By Chris Brown, CIMA®, CRPC™
Vice President — Investments
“That is so fetch!” It’s one of the most memorable lines from “Mean Girls,” the 2004 comedy. The context of “fetch” refers to something as being cool, exciting, fresh, or desirable. Most likely, short for the English term “fetching.” The character Gretchen uses the word “fetch” in hopes that everyone in their school will start using her catch phrase as the new “it” word. This is until Gretchen is verbally backhanded by her high school clique leader, Regina George. “Gretchen, stop trying to make ‘fetch’ happen! It’s not going to happen!”
The markets have felt the same way about the small cap index trying to make “fetch happen” after three years of extreme underperformance, since the beginning of 2021.
The small cap index — companies with a market capitalization between $250 million and $2 billion — had a moment of outperformance over the S&P 500 and NASDAQ in November 2020, which peaked in March of 2021. In hindsight, I would argue that this reversal was the first sign of inflation not being just transitory but an ominous sign to indicate higher rates on the horizon.
For the past 40 months the small cap index, specifically the Russell 2000 (IWM), has been in a down trend when compared to the S&P 500 (SPY) and NASDAQ 100 (QQQ) large cap stocks. This underperformance of the small cap index has left many market participants underinvested and has given way to the overcrowding of investors in mega-cap growth stocks or “The Magnificent 7” (Alphabet, Amazon, Apple, Meta Platforms, Microsoft, NVIDIA and Tesla) stocks.
Over the past few weeks, we have seen a role reversal and breakout of the small cap index versus the S&P 500.
This is indicated in the ratio chart below. The charts show the IWM divided by the S&P 500 ETF, SPY. A ratio chart is used to compare the performance of two different stocks, asset classes, or indices. Simply, we just divide the price of one index by the price of another. Based on the ratio chart below, IWM’s price has recently broken above the downward sloping trendline. The longer IWM stays above the trendline channel, the stickier the trend reversal can become.

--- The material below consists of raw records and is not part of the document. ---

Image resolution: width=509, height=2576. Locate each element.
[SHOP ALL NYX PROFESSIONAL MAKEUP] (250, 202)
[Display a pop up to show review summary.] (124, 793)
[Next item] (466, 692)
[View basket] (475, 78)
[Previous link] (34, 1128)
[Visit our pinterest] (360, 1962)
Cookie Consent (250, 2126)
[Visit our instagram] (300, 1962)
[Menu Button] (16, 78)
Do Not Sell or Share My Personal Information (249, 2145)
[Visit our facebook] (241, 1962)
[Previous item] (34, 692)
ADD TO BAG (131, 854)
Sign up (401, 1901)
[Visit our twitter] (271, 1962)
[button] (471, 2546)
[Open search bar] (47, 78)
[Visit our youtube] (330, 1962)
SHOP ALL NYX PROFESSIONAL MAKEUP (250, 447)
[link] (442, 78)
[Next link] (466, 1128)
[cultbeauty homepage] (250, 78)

Over the past 3 weeks the markets have seen a massive rotation from large cap equities to the small cap index. In July, the IWM and the S&P 600 Small Cap Index (SPSM) has outperformed SPY by 8% and QQQ by 11%. The chart below shows the overall performance of the Russell 2000 (IWM), S&P 600 (SPSM) and the Pacer US Small Caps ETF (CALF) compared to SPY and QQQ during this past July.
Small Cap Catalysts
One catalyst for the Small Cap Index to rally in July came after June’s Consumer Price Index (CPI) July 11 report, which showed a larger slowdown in U.S. inflation than forecasts estimated. The Bureau of Labor Statistics (BLS) reported CPI fell 0.1% in June 2024 (seasonally adjusted). This marked the lowest Month-over-Month (MoM) inflation reading since June of 2023. The lower-than-forecasted CPI reading led both the stock and bond markets to price in a higher possibility for a September rate cut. The CME Group’s FedWatch Tool displays an 86% chance of a 25 basis points (BPS) rate cut for September, compared to 58% prior to the June CPI report. A near-term interest rate cut points to a more bullish signal for small caps since smaller companies are more impacted by the current interest rate environment compared to their large cap counterparts.

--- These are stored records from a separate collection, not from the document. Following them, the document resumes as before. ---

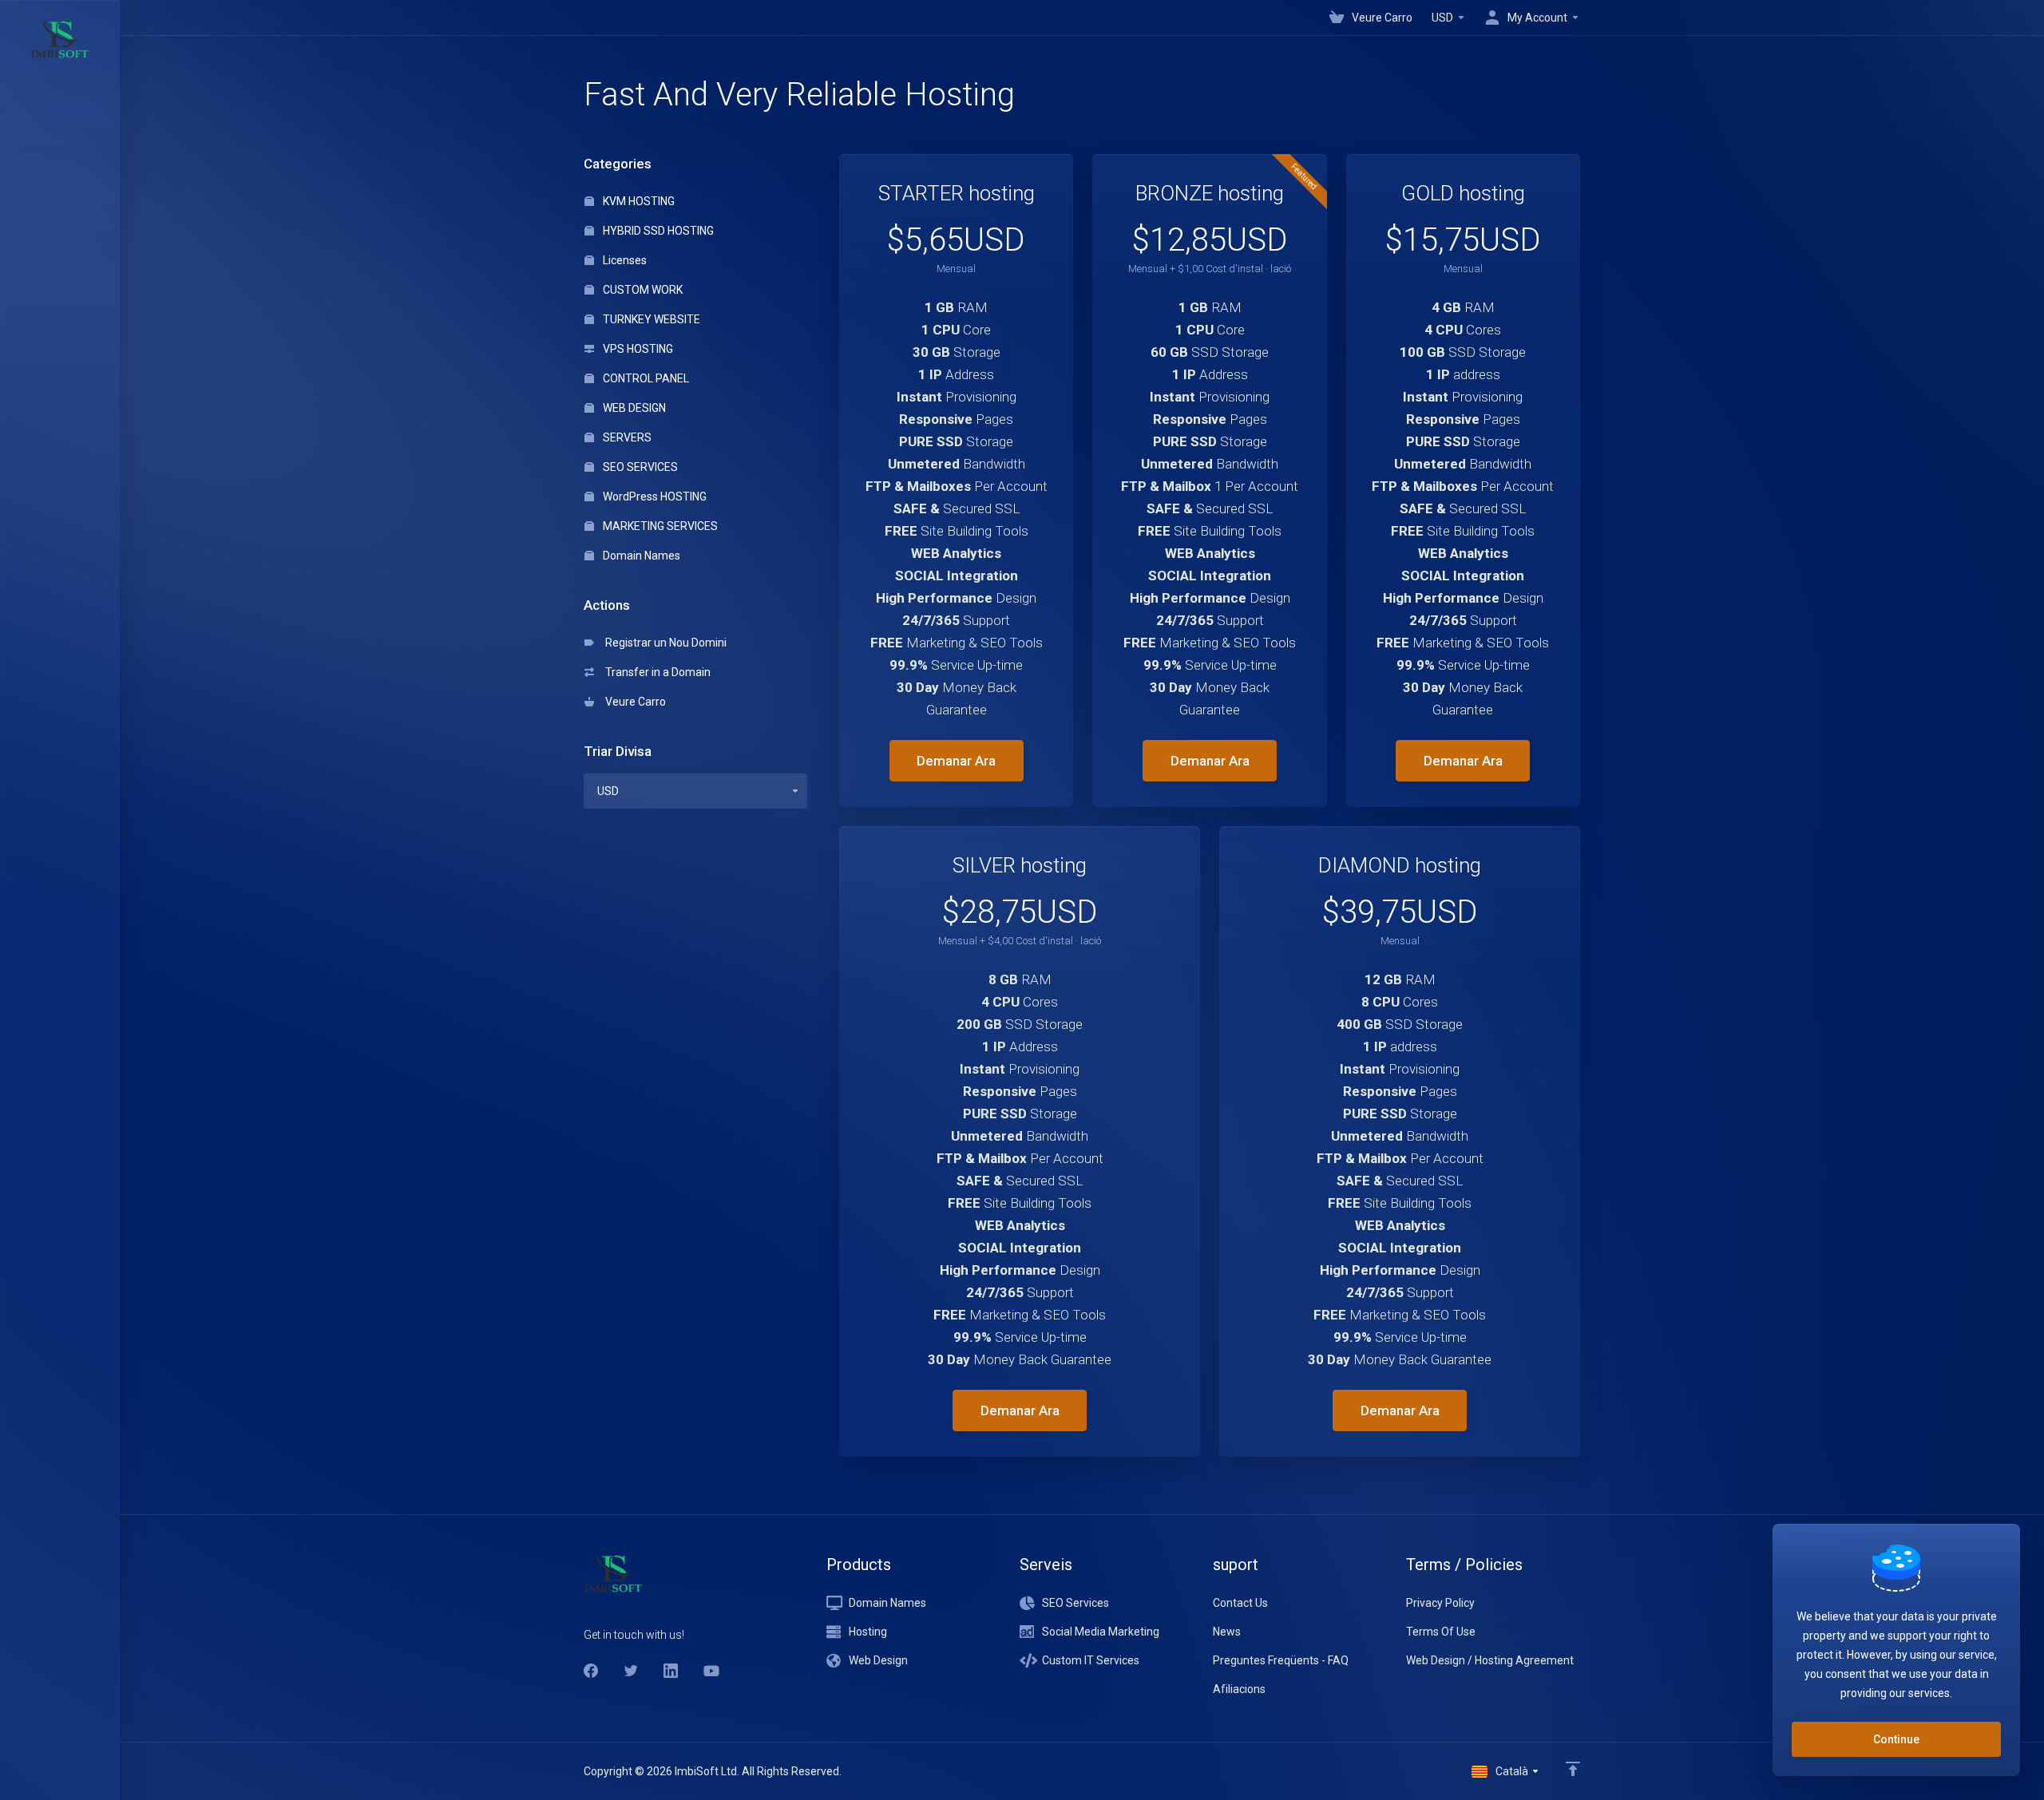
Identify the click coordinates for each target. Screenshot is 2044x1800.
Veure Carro (633, 701)
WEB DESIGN (633, 408)
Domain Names (640, 555)
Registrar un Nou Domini (663, 642)
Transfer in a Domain (655, 672)
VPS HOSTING (636, 348)
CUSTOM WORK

The second catalyst for the small cap index rally is the long-term underinvestment in the asset class leading to attractive prices. Based on the Bank of America Global Research, IWM is only represented by 3% of active portfolios, which is only half the weighting versus small cap weightings in active portfolios a decade ago.
This underinvestment in small caps resulted in attractive stock prices when compared to their large cap counterpart, the SPY & QQQ, which may have been priced for perfection in the short term, showing a price-to-earnings (p/e) of 27.45 and 30.91, respectively. However, the Russell 2000 index currently shows a 29.69 p/e ratio, but this is a bit misleading. Approximately 50% of the Russell 2000 index has had negative earnings and those companies are left out of the overall calculation, making a p/e ratio a less reliable measure for valuation within the index. A better measurement of a small cap p/e ratio may be indicated within the Pacer US Small Cap ETF, CALF (also shown in Chart 2). This ETF owns an even weighting of the top 100 small cap companies with positive p/e and a tilt to high cash flow to enterprise value of the company. The current p/e ratio of the Pacer US CALF ETF is 6.86 (as of July 26). When measuring small cap firms with positive earnings, this indicates an attractive p/e compared to SPY and QQQ.
A Continuation?
There is no conclusive evidence the rotation into small cap stocks over the S&P and QQQ will continue. The first week of August presented an opportunity for large cap stocks, where many of these companies needed to pass muster when it comes to the Q2 2024 earnings season. SPY is down 3.75% off of its all-time high and QQQ decreased approximately 8% from its all-time high. The questions will be whether the artificial intelligence (AI) trade has gotten a bit too far over its skis, or will this be another opportunity of “dip buying” for investors looking for a small pullback in stocks to redeploy sidelined cash and create a secondary continuation for the leaders of the equity markets? At this point, there is no telling what happens next. The best advice I can provide for equity investors is diversification in asset classes. Diversification when investing in the equity markets is a time-tested approach that allows investors to have some upside participation in the unlikely event that “fetch” actually happens.